Screenshot grounding data
::::::
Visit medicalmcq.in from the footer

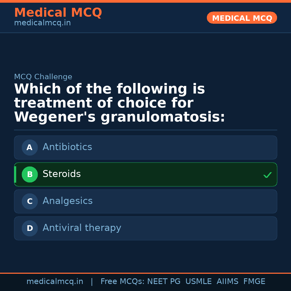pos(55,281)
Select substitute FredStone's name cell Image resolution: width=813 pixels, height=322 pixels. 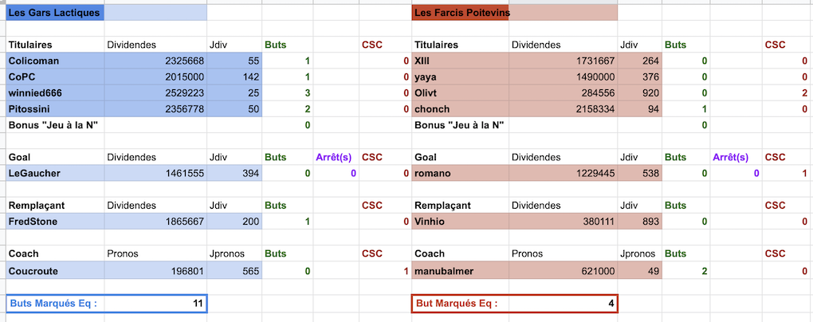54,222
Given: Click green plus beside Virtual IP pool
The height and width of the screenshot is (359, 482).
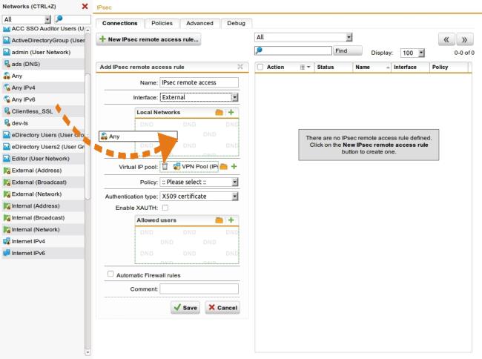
::::::
#### WHAT NEEDS TO BE DONE
Nothing but the lines from the one that holds "Given: Click green" through the end of the data should appear, written out exactly, without pictures.

#### WORKED SOLUTION
Given: Click green plus beside Virtual IP pool
The height and width of the screenshot is (359, 482).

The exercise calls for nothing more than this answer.